WE American Negroes wish to affirm, first of all, our unalterable belief that the defeat of the German government and what it today represents is of paramount importance to the welfare of the world in general and to our people in particular.

We deem it hardly necessary, in view of the untarnished record of Negro Americans, to reaffirm our loyalty to Our Country and our readiness to make every sacrifice to win this war. We wish to use our every endeavor to keep all of these 12,000,000 people at the highest pitch, not simply of passive loyalty, but of active, enthusiastic and self-sacrificing participation in the war.

We are not unmindful of the recognition of our American citizenship in the draft, of the appointment of colored officers, of the designation of colored advisors to the Government departments and of other indications of a broadened public opinion; nevertheless, we believe today that justifiable grievances of the colored people are producing not disloyalty, but an amount of unrest and bitterness which even the best efforts of their leaders may not be always able to guide, unless they can have the active and sympathetic cooperation of the National and State governments. German propaganda among us is powerless, but the apparent indifference of our own Government may be dangerous.

The American Negro does not expect to have the whole Negro problem settled immediately; he is not seeking to hold-up a striving country and a distracted world by pushing irrelevant personal grievances as a price of loyalty; he is not disposed to catalogue, in this tremendous crisis, all his complaints and disabilities; he is more than willing to do his full share in helping to win the war for democracy and he expects his full share of the fruits thereof; — but he is today compelled to ask for that minimum of consideration which will enable him to be an efficient fighter for victory, namely:

  1. Better conditions of public travel.

  2. The acceptance of help where help is needed regardless of the color of the helper.
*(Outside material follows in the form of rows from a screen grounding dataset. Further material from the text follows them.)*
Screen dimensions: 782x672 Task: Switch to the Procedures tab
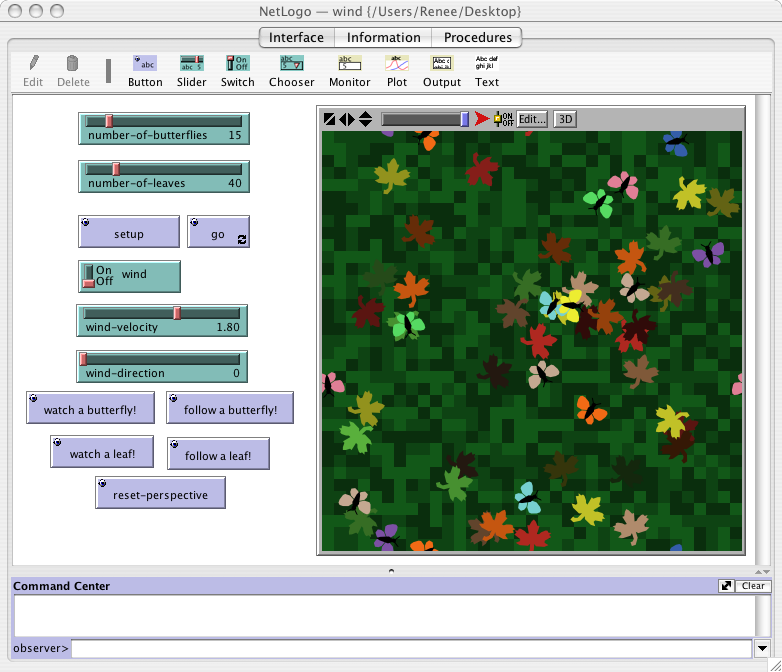477,38
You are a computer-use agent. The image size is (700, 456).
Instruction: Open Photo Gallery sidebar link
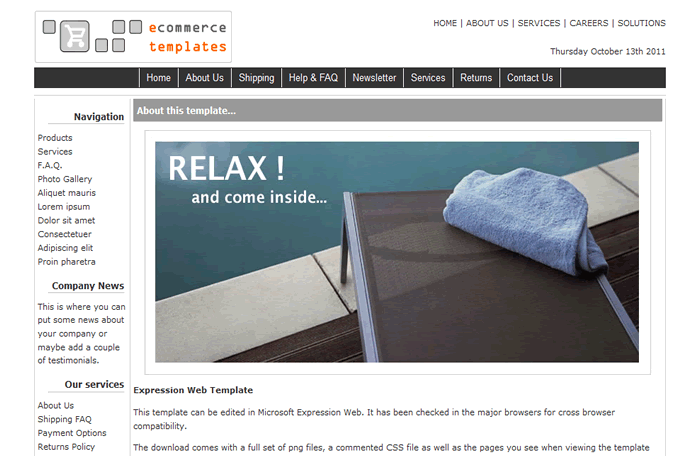65,179
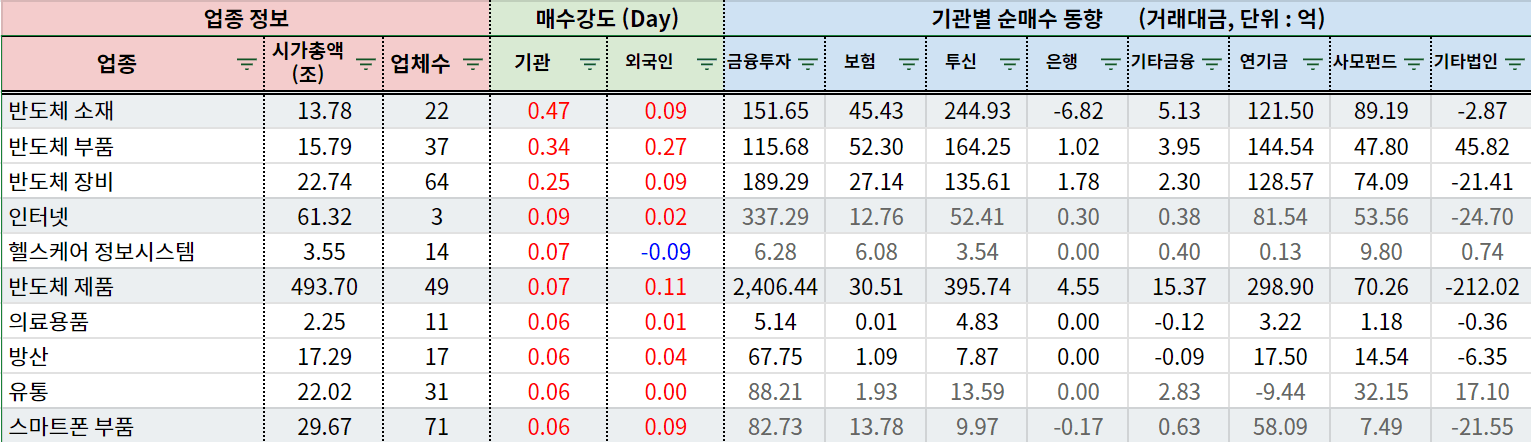1531x442 pixels.
Task: Click the 기관별 순매수 동향 header
Action: point(1126,18)
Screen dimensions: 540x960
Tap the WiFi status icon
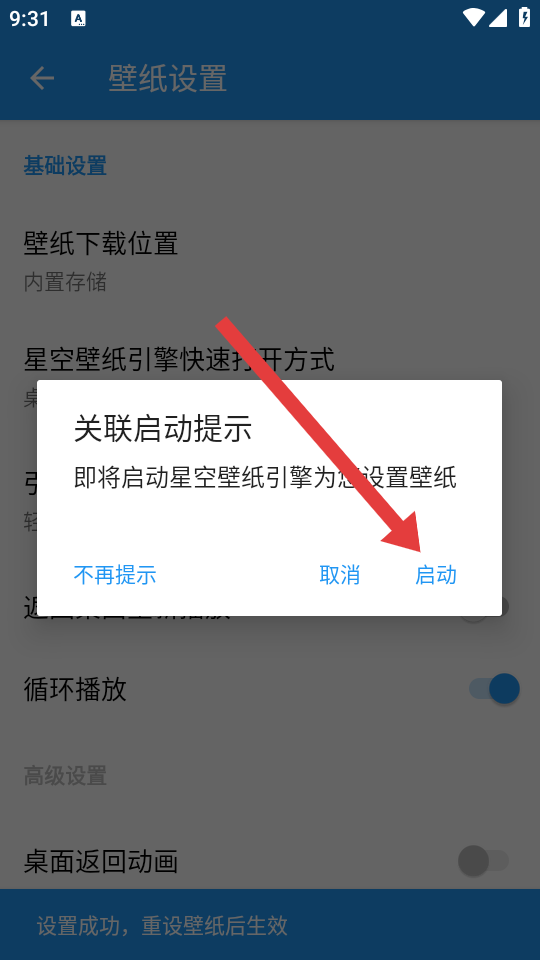pyautogui.click(x=473, y=18)
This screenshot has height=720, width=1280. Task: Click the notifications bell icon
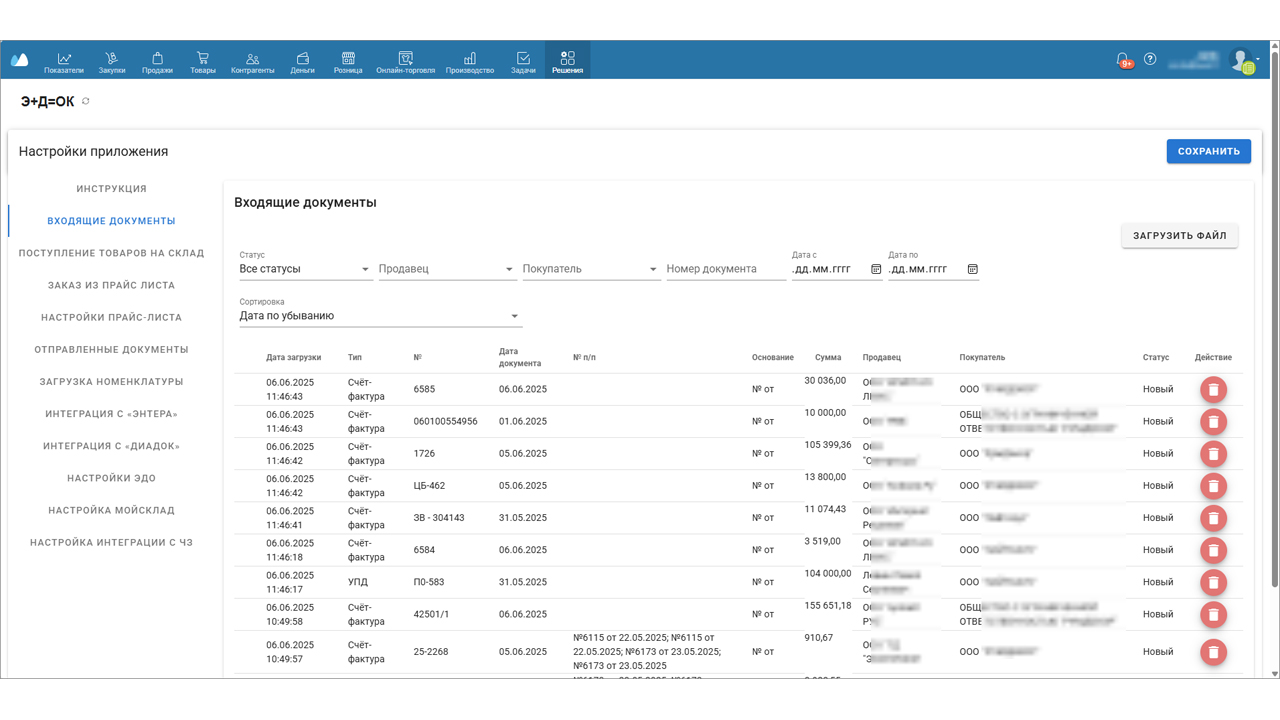click(1123, 60)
  3. The immediate suppression of lynching.

All these things are matters, not simply of justice, but of National and group efficiency; they are actions designed to still the natural unrest and apprehension among one-eighth of our citizens so as to enable them wholeheartedly and unselfishly to throw their every ounce of effort into this mighty and righteous war.

Citation: Du Bois, W.E.B. 1918. “Help Us to Help.” The Crisis. 16(4):163–164.